── Selected extract

Tomorrow is March 1st.
I am glad that the harshest months of winter – January and February – are behind us. Yet, I feel like time flies and I have some sort of grief coming with this.
Nevertheless, I think we must celebrate reaching to the middle of winter. Spring is always joyful, and makes us feel much better. Nature awakens; yards, tress, and birds become alive and joyful. Having a window open and getting fresh air in are certainly priceless and delightful.
This weekend was fine. I worked in the morning and am ready for the week. I must say the weekdays continue to stress me and weekends continue to relax me. They say so much about the life-work balance. I wonder if this balance is ever achievable?
What is that balance, anyhow?
I was reading an essay about it the other day, and the author claims that there is no such thing as a balance, as there is no true border between work and life. Also, the term itself implies that either our work or life – or both – are miserable and unbearable.

────
── Extracted records

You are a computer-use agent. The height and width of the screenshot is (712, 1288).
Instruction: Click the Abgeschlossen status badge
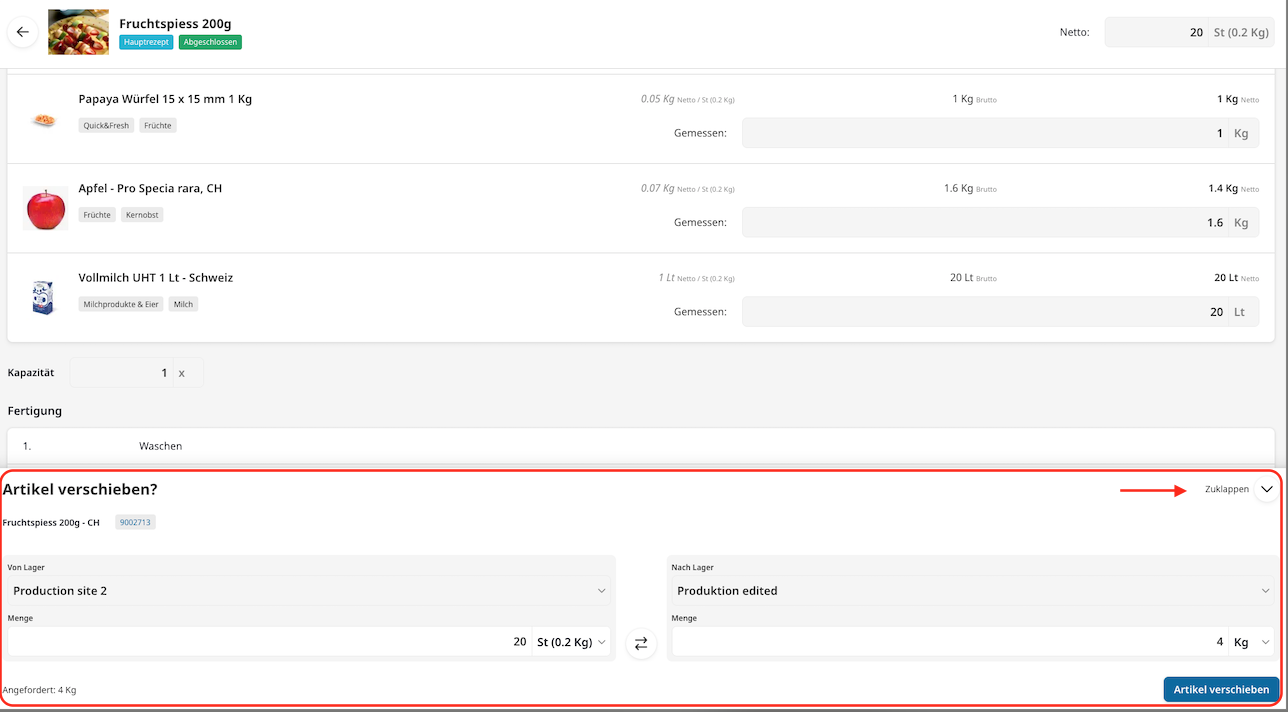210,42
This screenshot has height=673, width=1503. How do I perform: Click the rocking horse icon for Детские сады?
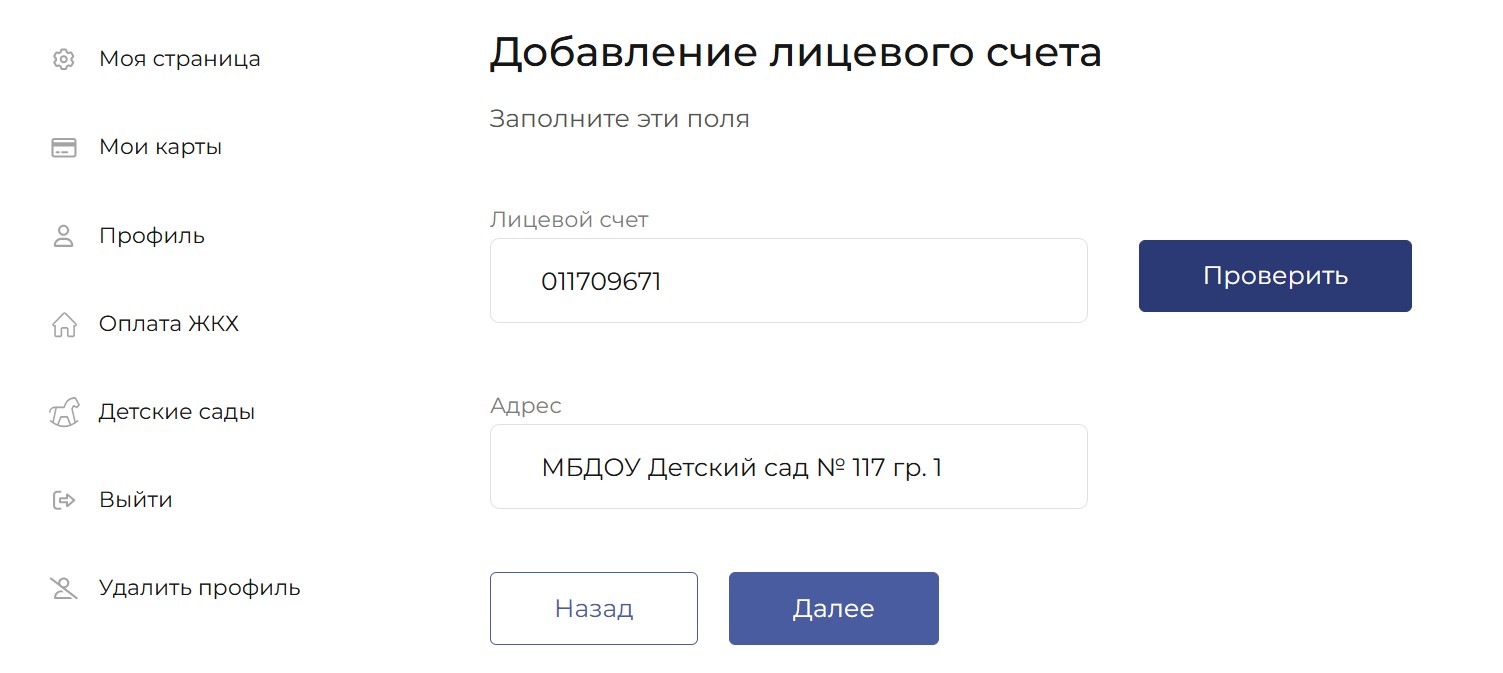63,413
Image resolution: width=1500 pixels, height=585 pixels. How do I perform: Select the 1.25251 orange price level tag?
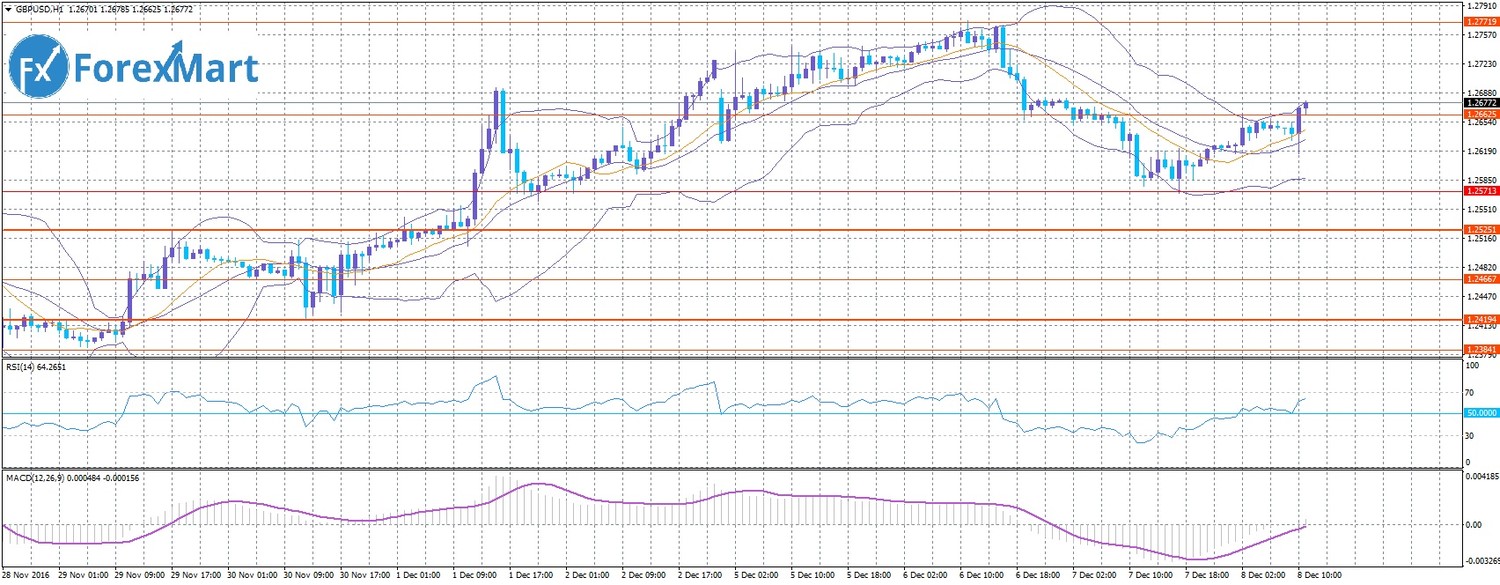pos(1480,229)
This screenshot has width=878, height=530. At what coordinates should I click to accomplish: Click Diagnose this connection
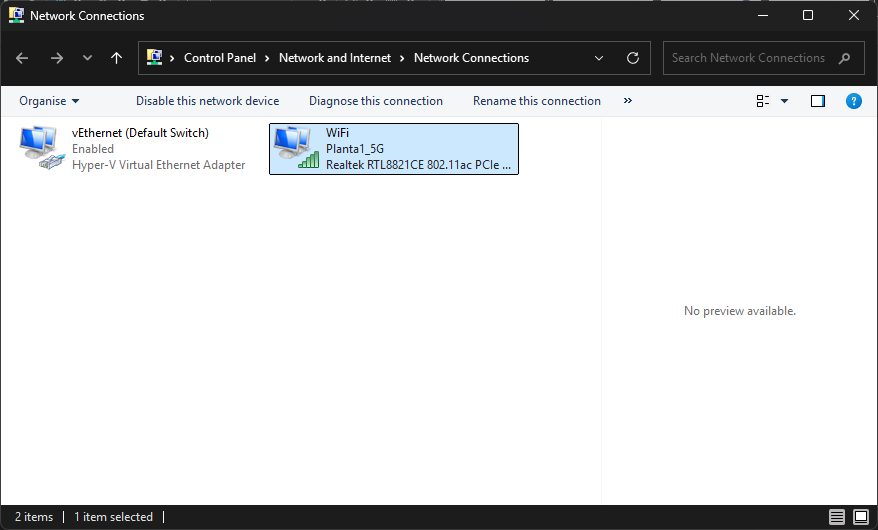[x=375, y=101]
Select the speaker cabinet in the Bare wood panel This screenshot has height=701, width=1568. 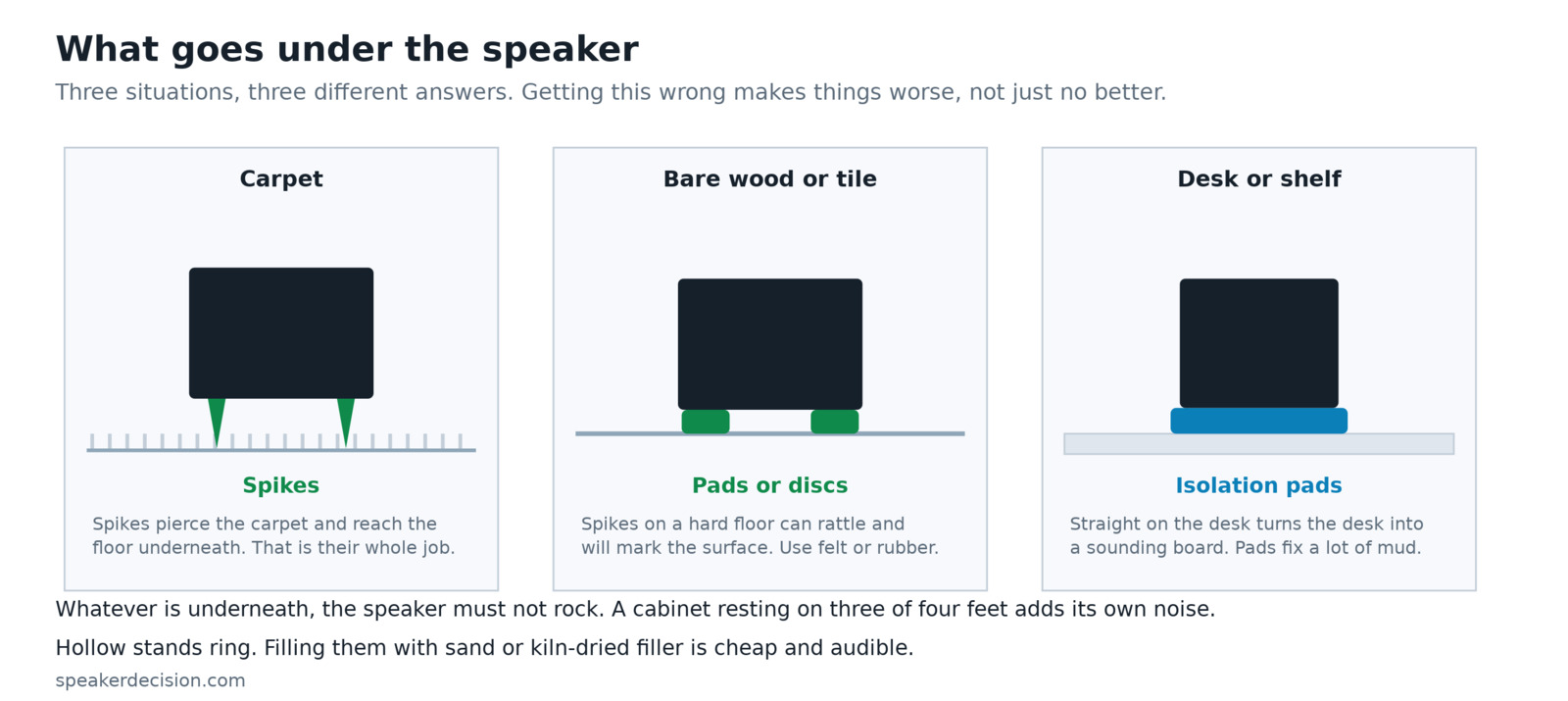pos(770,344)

────

* [About this exercise] Copy everything in the post about winter's end from "I am glad that" down to "priceless and delightful.". The rows have nothing to do with the post about winter's end.

* [Completed exercise]
I am glad that the harshest months of winter – January and February – are behind us. Yet, I feel like time flies and I have some sort of grief coming with this.
Nevertheless, I think we must celebrate reaching to the middle of winter. Spring is always joyful, and makes us feel much better. Nature awakens; yards, tress, and birds become alive and joyful. Having a window open and getting fresh air in are certainly priceless and delightful.